Retention and expansion
Repeat the workflow when the buyer again needs reviewed, source-linked code changes and documentation. Retain permissioned settings and reviewed examples, report realized value honestly, and sell increased volume or adjacent approved workflows only after contribution margin and quality remain acceptable.
Why clients would pick it
A reusable library of approved repositories, review examples and verified operating constraints, together with reliable delivery for a narrow engineering niche. Build a permissioned library of representative task cases, reviewer corrections and verified operating constraints for engineering teams and platform owners who need a code assistant they can run and govern themselves. Repeatable delivery and useful integrations matter more than access to a base model.

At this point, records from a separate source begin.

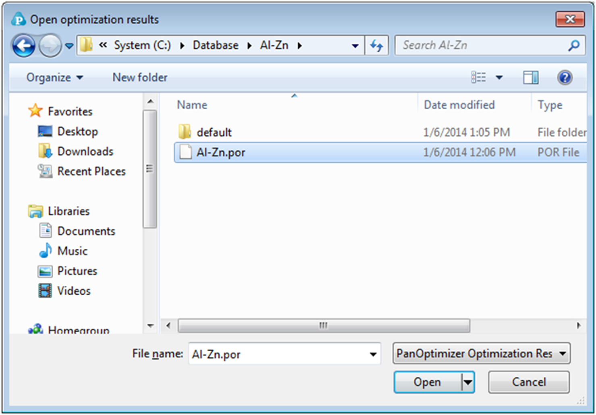This screenshot has width=596, height=415.
Task: Expand the view options dropdown arrow
Action: (x=499, y=77)
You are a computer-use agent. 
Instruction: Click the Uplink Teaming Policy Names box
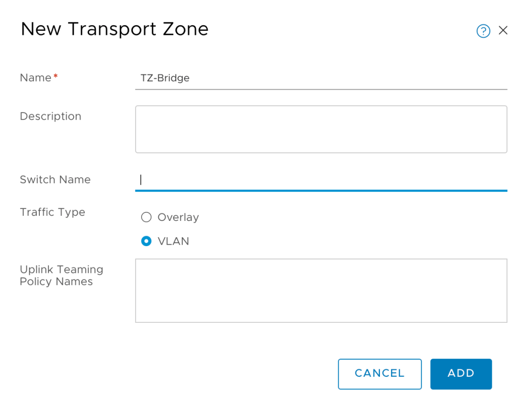(x=321, y=291)
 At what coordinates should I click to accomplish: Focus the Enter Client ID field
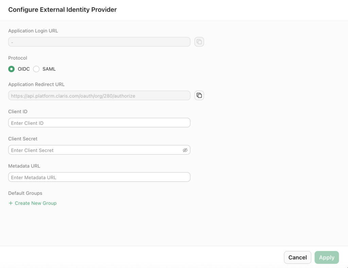coord(99,123)
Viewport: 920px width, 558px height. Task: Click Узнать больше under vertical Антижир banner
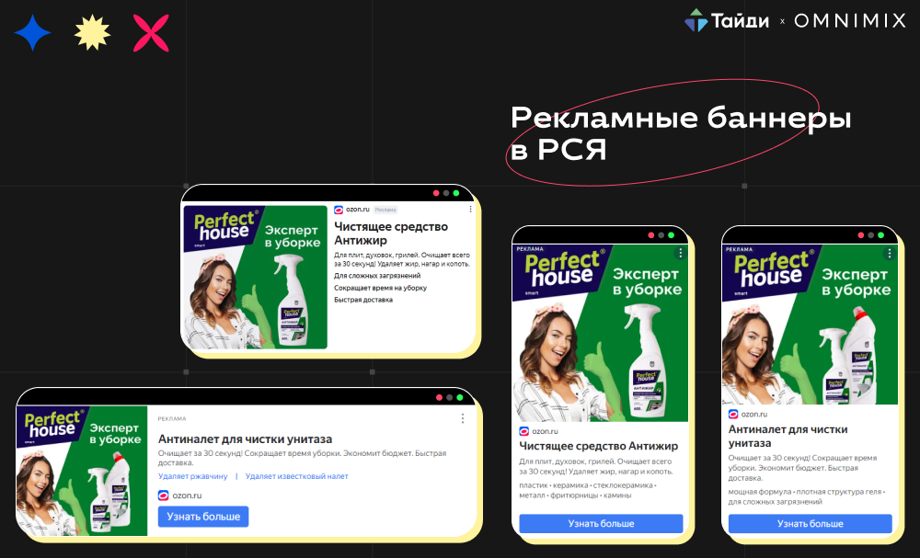click(x=601, y=523)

Alternatives and positioning
Gemini Code Assist, Amazon CodeWhisperer, Github Copilot, Zencoder, DevPromptAi, Refact.ai, Safurai, Sweep AI, Qodo Gen and Augment Agent. Compare this product with the buyer's present method on accepted changes per developer hour and post-merge corrections. Offer a bounded paid workflow instead of claiming broad autonomous expertise. Market uniqueness and competitor coverage are not verified.
Main delivery costs
Model inference, repository indexing, storage, reviewer hours, client revision rounds and licensed source assets. Additional initial validation requires representative authorized sample preparation, buyer interviews, buyer-side evaluation and bounded validation of reviewed, source-linked code changes and documentation. Track cost per accepted output, including correction work, unsuccessful cases and support.
Safeguards
Preserve code ownership, source attribution, license accuracy and usage permissions. Engineering owners approve substantive changes and deployment scope. One approved repository set and model list; final merge, security and architecture decisions remain human. Keep all consequential actions under authorized human control and do not fabricate missing inputs, permissions, professional judgments or market evidence.